Q: Why does Big O matter for senior engineers?

A: Understanding complexity lets you predict scalability. A trading system processing millions of ticks can't afford O(n²) algorithms. Big O guides data structure choices and identifies bottlenecks before production.

Q: How does Big O relate to real-world performance?

A: Big O describes growth rate, not absolute speed. O(n) with 1000 operations might beat O(1) with 100 operations for small n. Always profile, but use Big O to predict scaling behavior.

Q: What's the difference between time and space complexity?

A: Time complexity measures computational steps; space complexity measures memory usage. Some algorithms trade space for speed (caching, hash tables) or vice versa (in-place sorting).

Q: How do you measure Big O for LINQ queries?

A: Depends on the operation and underlying collection. .Where() on IEnumerable is O(n), .First() is O(1) on IList but O(n) on IEnumerable. Know your data structures.

Q: Can Big O help with database queries?

A: Yes. Missing indexes turn O(1) lookups into O(n) table scans. JOIN operations, sorting, and aggregations have complexity costs. Use execution plans to identify O(n²) nested loops.

Q: How does amortized complexity differ from worst-case?

A: Amortized spreads cost over many operations. List.Add() is O(1) amortized (occasional resizing is O(n)), but worst-case for a single Add() is O(n). Most analyses use amortized for collections.

Q: What's the complexity of Dictionary operations?

A: Average case: O(1) for Add, Remove, ContainsKey due to hashing. Worst case: O(n) if all keys hash to the same bucket (rare with good hash functions). EqualityComparer matters.

Q: How do you optimize O(n²) code?

A: Use hash sets for lookups (O(1) vs O(n)), sort then binary search (O(n log n) vs O(n²)), or use dictionaries to cache results. Avoid nested loops over the same dataset.

Q: What's the complexity of string concatenation in loops?

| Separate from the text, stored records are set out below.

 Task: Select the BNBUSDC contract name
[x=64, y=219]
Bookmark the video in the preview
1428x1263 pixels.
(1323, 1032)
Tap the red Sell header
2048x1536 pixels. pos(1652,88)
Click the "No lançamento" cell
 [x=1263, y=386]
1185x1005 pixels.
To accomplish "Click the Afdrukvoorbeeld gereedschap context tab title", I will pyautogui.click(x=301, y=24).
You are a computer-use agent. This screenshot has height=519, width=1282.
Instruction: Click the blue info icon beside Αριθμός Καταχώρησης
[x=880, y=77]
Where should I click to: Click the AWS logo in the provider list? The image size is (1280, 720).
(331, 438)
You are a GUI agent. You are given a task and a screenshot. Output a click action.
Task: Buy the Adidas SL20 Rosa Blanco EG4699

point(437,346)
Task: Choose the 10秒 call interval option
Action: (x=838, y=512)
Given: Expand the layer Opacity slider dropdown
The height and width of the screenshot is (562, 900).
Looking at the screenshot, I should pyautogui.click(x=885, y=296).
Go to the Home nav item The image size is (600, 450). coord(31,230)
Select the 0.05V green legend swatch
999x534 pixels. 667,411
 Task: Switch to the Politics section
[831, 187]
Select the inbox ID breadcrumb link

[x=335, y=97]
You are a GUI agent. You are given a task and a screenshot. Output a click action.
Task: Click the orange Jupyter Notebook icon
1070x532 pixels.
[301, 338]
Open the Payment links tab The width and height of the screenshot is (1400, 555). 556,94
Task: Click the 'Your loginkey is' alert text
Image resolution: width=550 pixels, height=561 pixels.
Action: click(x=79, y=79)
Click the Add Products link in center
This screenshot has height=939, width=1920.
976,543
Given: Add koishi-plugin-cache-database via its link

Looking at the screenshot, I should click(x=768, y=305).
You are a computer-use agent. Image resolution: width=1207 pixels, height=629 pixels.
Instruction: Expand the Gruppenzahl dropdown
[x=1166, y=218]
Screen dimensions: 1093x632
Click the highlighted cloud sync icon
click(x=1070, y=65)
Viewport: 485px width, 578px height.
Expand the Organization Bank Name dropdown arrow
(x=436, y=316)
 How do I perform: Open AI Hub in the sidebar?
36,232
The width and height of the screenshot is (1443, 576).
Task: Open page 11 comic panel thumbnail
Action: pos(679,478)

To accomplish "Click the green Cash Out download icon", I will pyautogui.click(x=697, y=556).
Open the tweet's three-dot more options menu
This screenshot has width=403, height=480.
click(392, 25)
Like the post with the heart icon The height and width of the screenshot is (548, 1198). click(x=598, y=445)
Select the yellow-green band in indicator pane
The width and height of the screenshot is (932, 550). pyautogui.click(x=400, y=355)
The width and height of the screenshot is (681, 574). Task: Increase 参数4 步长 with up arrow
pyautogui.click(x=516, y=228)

A: str += value in a loop is O(n²) because strings are immutable—each concat allocates a new string. Use StringBuilder for O(n) complexity.

Q: How does Big O apply to async/await?

A: Async doesn't change algorithmic complexity; it changes latency/throughput. Calling 1000 APIs sequentially is still O(n) time, but parallel execution (Task.WhenAll) improves wall-clock time, not Big O.